Unresolved Application for Costs Can Make Judgment Not Yet Final

Smith v. JCP&L, 421 N.J. Super. 374 (App. Div. 2011).  This opinion, authored by Judge Skillman, addresses a number of interesting issues involving inverse condemnation, nuisance, and other things.  From an appellate practice perspective, however, the case is of interest because it holds that the judgment was not final, and therefore appealable, in the circumstances of this case, due to an unresolved application for costs.

There was an appeal and a cross-appeal in this case.  Plaintiffs appealed the denial of their inverse condemnation claim even though they had prevailed on their nuisance theory.  Plaintiffs did not appeal until more than 45 days after the judgment in their favor.  Defendant moved to dismiss the appeal as being too late.  The judgment, however, had not addressed plaintiffs’ application for costs, since plaintiffs had yet to seek them.  Plaintiffs contended that their time to appeal did not begin to run until the costs issue was resolved.

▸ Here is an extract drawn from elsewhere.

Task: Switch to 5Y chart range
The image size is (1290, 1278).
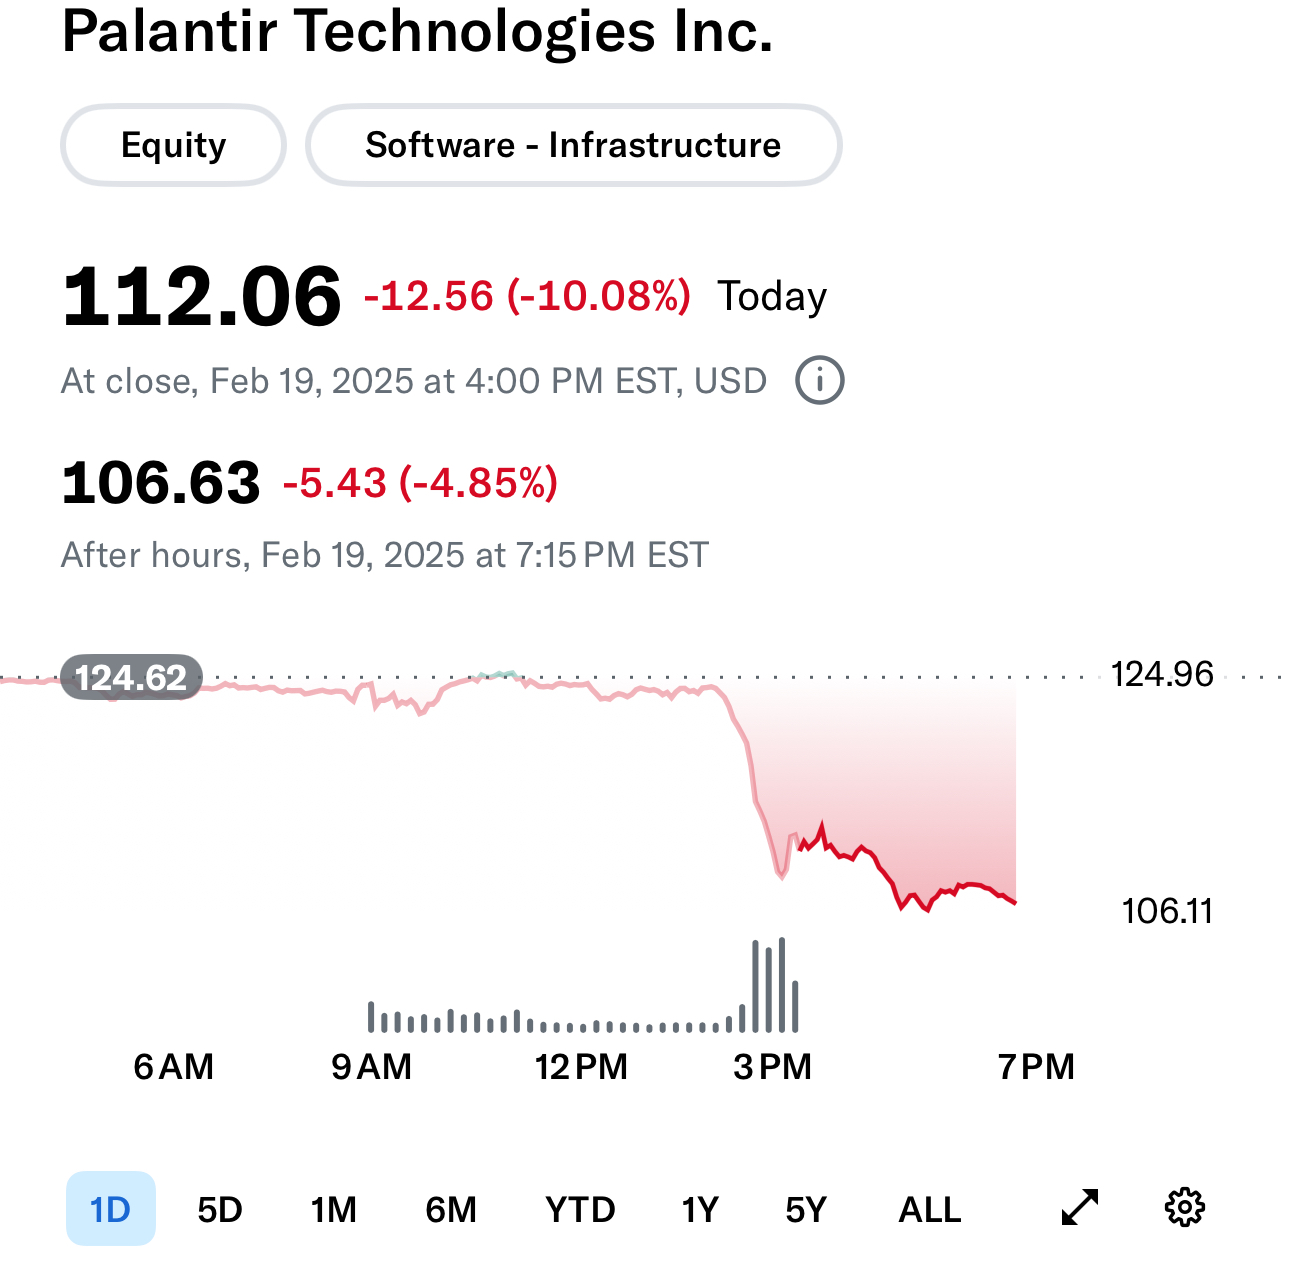Action: click(x=806, y=1210)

As Judge Skillman observed, normally, a judgment that awards the winning party its taxed costs is considered final, since “a determination of the amount of taxed costs is usually a routine ministerial function performed by the clerk of the court.”  Here, however, where plaintiff sought nearly $50,000 in costs from the clerk, the trial court had to, and eventually did, rule on that application.  In this circumstance, the judgment remained interlocutory until the costs issue was resolved.  The rule that a judgment or order must dispose of all claims as to all parties in order to be final is “no less applicable to an appeal … of an issue, such as counsel fees and costs, that ought to have been resolved before final appellate review.”